======== EXCERPTED DATA

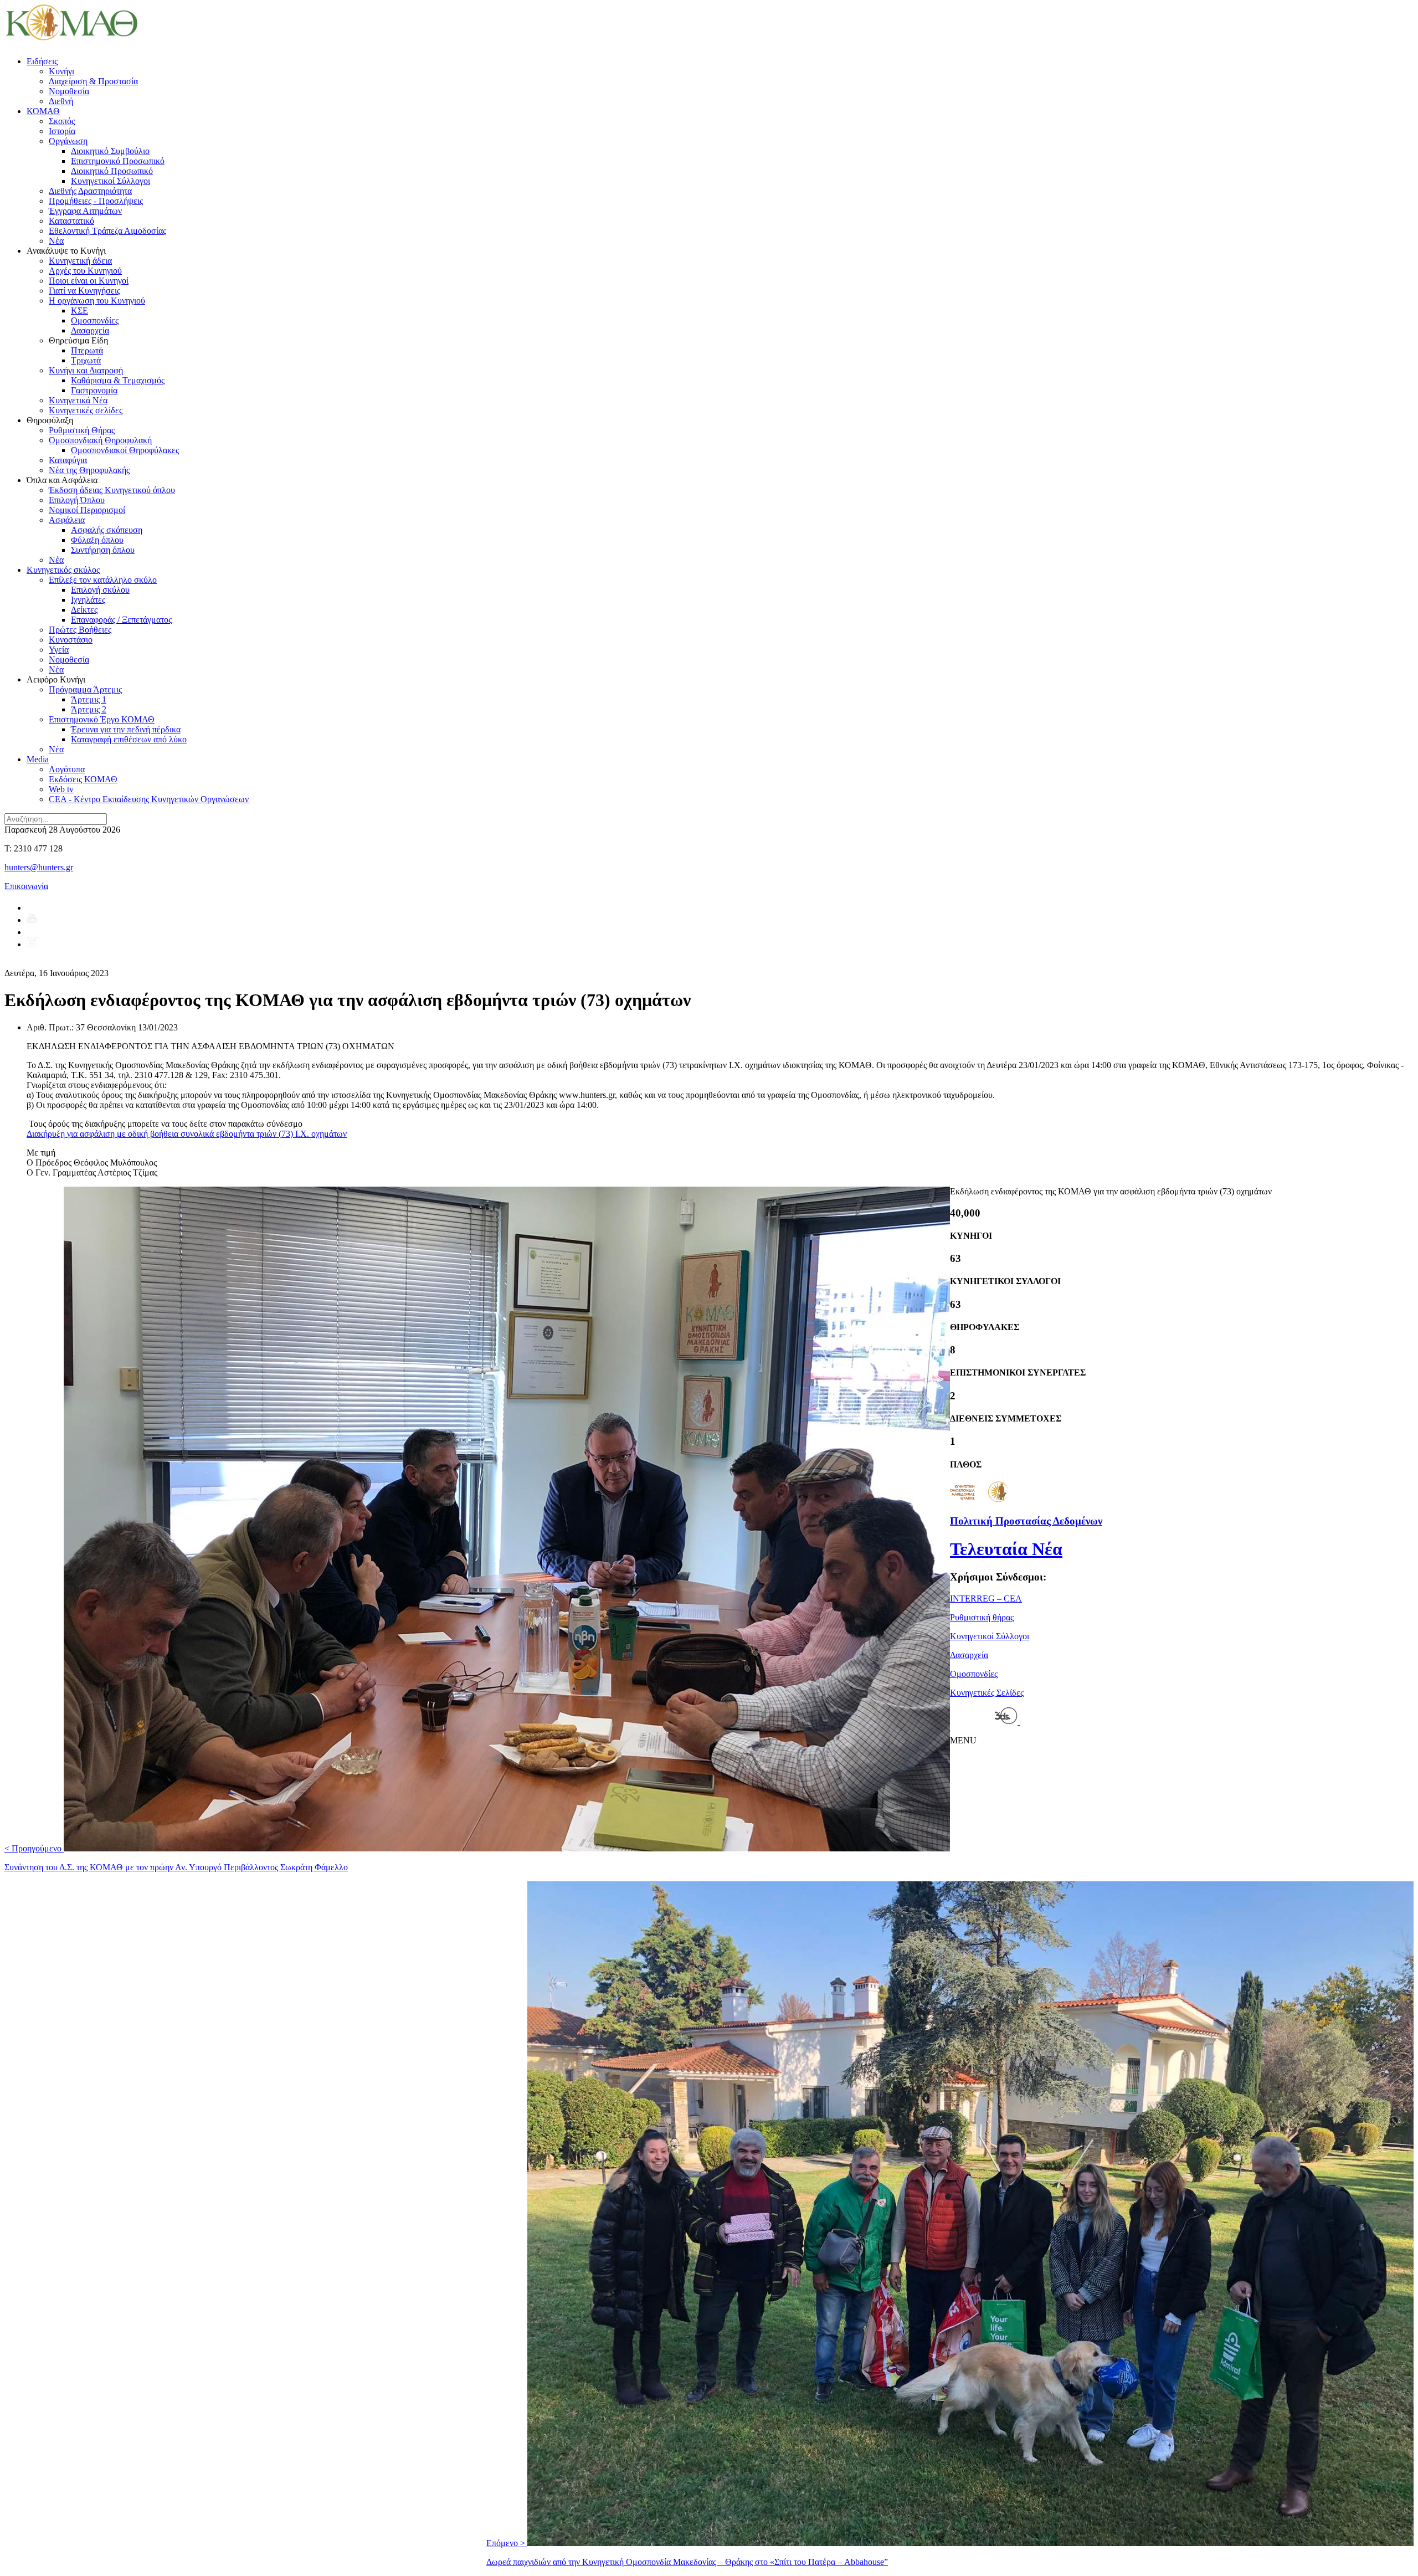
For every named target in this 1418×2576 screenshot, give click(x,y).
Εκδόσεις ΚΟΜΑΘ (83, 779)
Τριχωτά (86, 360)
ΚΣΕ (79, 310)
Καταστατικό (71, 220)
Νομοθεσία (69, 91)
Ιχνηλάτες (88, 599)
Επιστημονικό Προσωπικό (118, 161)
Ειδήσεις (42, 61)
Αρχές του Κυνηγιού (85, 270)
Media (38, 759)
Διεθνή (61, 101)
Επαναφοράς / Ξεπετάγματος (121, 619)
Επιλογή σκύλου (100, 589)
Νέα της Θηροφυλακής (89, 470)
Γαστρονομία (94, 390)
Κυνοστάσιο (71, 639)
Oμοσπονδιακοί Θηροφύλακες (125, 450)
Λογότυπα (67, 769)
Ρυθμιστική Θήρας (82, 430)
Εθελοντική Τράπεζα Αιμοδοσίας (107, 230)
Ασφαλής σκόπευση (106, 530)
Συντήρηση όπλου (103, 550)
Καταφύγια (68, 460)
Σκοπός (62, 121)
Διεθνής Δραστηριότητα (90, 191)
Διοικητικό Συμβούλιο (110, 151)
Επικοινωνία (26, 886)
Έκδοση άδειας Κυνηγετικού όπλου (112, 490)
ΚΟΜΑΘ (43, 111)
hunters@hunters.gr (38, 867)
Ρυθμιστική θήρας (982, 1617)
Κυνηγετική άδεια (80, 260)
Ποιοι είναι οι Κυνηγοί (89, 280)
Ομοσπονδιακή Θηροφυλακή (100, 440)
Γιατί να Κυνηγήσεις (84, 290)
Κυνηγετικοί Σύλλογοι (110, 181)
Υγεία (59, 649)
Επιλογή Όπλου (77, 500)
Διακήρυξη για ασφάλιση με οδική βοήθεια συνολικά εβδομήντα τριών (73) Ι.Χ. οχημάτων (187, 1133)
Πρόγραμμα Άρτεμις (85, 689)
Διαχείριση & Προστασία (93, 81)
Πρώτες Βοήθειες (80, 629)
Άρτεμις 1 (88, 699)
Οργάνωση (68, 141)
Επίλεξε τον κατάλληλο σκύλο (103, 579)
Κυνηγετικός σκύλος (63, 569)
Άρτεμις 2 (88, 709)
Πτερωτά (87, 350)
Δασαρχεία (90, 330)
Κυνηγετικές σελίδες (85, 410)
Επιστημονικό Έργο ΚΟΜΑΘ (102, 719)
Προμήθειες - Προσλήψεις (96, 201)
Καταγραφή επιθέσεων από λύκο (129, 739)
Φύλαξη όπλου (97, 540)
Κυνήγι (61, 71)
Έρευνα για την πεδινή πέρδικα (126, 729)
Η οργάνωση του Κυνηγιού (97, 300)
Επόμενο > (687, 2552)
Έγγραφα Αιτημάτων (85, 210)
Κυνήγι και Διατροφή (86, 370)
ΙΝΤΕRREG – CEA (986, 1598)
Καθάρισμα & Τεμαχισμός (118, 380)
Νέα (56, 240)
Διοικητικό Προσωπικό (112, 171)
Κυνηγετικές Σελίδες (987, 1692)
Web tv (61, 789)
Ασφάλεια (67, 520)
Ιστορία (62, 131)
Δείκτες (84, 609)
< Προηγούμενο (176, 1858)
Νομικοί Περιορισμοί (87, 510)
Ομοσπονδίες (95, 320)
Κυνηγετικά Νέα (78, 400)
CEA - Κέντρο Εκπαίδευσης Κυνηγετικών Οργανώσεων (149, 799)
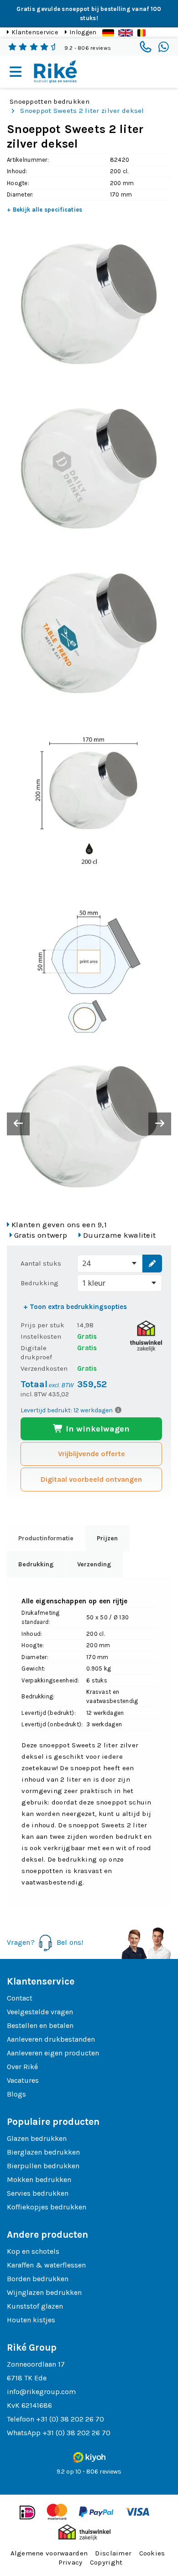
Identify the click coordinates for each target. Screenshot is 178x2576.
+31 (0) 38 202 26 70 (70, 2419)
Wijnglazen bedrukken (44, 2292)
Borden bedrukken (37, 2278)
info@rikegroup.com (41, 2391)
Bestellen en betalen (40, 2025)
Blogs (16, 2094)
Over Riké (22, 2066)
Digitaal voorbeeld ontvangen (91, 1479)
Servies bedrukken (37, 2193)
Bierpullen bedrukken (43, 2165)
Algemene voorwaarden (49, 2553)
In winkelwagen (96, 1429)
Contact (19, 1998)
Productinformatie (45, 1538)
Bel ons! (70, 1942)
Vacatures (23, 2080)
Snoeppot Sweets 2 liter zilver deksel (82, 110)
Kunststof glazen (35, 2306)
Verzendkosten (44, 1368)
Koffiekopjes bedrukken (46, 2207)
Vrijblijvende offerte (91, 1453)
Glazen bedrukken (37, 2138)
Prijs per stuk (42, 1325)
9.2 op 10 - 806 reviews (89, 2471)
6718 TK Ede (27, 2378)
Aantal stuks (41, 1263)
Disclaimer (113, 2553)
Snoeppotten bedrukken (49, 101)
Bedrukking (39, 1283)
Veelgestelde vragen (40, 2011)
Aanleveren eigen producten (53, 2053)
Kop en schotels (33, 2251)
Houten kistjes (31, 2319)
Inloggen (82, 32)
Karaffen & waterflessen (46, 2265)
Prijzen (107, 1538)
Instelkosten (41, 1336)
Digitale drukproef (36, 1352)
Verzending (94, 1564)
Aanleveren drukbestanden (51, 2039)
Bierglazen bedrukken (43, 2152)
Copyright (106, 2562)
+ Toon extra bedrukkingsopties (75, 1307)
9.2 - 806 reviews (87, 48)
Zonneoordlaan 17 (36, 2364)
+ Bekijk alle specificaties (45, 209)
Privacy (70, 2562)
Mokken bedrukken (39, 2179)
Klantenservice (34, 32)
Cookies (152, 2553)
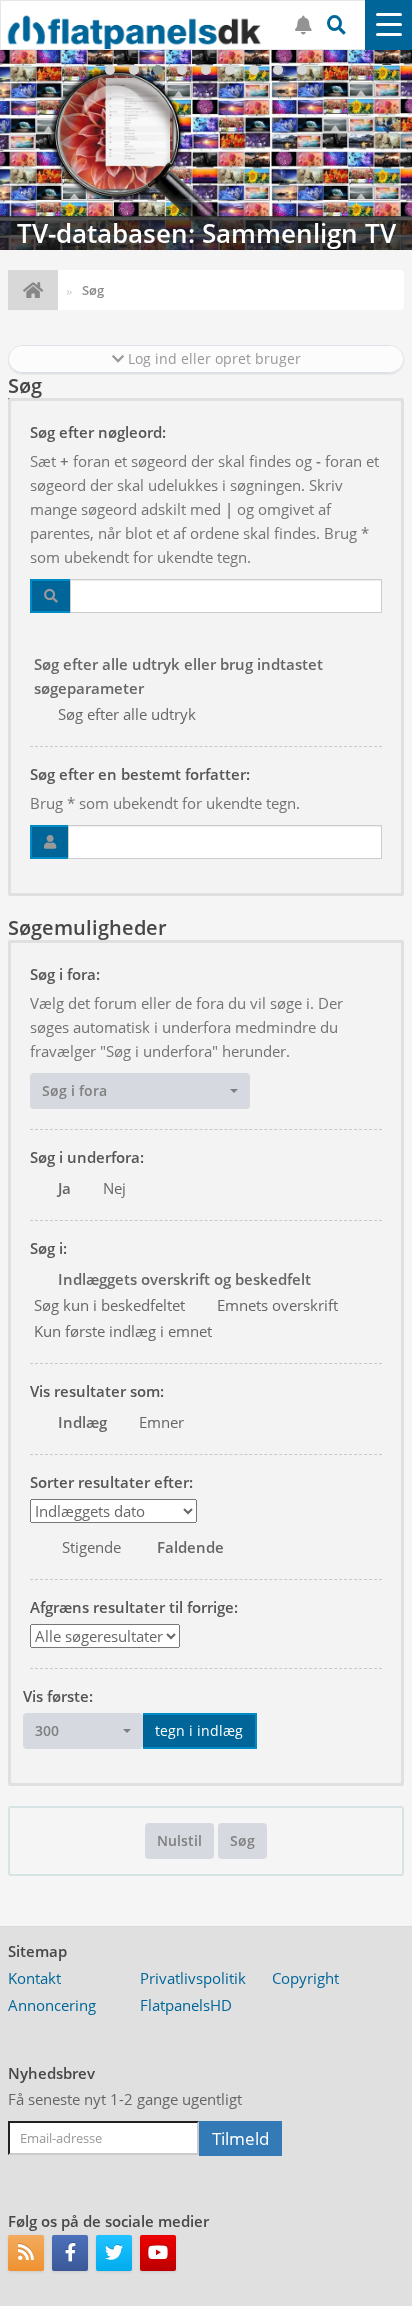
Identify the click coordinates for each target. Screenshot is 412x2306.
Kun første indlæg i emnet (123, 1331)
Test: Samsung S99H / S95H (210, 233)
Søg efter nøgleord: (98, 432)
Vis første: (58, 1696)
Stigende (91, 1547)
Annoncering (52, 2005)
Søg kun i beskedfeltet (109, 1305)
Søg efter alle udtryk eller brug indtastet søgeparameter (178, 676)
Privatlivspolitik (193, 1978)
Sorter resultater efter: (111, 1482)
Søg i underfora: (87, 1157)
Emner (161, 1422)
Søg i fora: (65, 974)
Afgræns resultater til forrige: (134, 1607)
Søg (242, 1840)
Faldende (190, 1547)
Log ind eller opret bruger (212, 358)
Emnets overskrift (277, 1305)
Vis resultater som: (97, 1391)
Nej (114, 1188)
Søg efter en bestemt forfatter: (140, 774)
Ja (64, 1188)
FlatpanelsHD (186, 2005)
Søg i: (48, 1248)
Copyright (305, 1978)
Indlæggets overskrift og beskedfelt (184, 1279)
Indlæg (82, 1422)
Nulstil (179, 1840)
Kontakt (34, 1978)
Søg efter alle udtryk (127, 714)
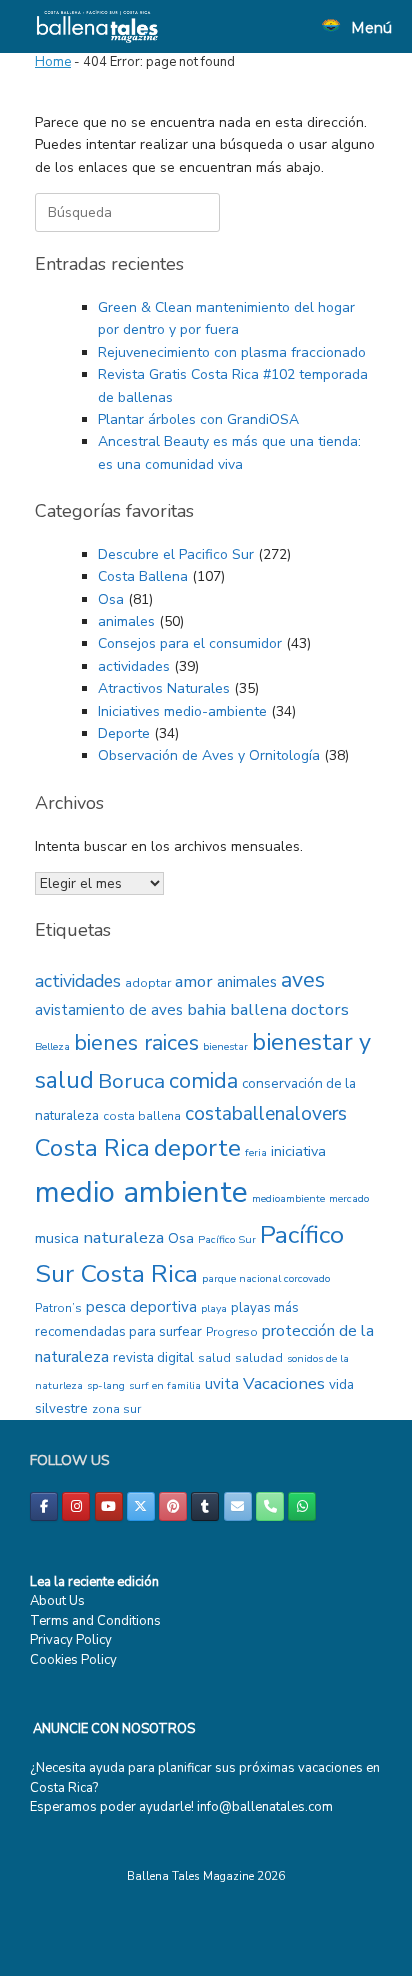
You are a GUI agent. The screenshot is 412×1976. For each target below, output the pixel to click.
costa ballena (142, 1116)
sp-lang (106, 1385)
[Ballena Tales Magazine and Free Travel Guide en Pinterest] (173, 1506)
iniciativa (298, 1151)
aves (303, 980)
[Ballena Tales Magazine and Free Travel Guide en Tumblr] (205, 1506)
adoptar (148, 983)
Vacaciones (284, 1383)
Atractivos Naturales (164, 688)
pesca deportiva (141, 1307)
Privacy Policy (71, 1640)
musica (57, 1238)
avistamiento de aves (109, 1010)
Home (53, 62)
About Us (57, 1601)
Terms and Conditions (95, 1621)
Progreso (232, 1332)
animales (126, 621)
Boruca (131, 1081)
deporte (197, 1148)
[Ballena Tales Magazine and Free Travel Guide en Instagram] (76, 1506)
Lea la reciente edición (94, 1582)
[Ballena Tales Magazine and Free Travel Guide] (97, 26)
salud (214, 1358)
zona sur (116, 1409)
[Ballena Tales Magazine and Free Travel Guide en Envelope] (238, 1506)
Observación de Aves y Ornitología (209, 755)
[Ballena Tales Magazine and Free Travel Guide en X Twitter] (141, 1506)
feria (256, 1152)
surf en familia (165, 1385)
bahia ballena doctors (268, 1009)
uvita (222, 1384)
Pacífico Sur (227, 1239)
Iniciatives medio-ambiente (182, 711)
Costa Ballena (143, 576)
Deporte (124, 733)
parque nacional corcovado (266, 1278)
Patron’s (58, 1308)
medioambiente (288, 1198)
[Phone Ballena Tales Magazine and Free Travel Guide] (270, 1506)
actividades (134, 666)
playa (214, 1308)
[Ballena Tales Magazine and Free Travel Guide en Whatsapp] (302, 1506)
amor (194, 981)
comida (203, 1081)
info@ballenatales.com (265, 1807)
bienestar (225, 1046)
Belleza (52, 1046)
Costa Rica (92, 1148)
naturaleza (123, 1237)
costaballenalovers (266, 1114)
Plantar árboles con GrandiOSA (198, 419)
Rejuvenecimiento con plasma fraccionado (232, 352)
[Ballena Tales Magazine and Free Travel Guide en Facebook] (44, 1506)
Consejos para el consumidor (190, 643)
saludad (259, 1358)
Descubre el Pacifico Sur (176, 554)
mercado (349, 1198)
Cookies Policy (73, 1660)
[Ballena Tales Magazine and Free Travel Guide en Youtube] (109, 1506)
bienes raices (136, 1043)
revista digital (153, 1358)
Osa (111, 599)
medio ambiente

================

YOUR OBJECTIVE: From the records above, transcribe exactly the run of lines that opens with the line holding "musica (57, 1238)" and closes with the line holding "[Ballena Tales Magazine and Free Travel Guide en Instagram]", both included.

YOUR SOLUTION:
musica (57, 1238)
avistamiento de aves (109, 1010)
Home (53, 62)
About Us (57, 1601)
Terms and Conditions (95, 1621)
Progreso (232, 1332)
animales (126, 621)
Boruca (131, 1081)
deporte (197, 1148)
[Ballena Tales Magazine and Free Travel Guide en Instagram] (76, 1506)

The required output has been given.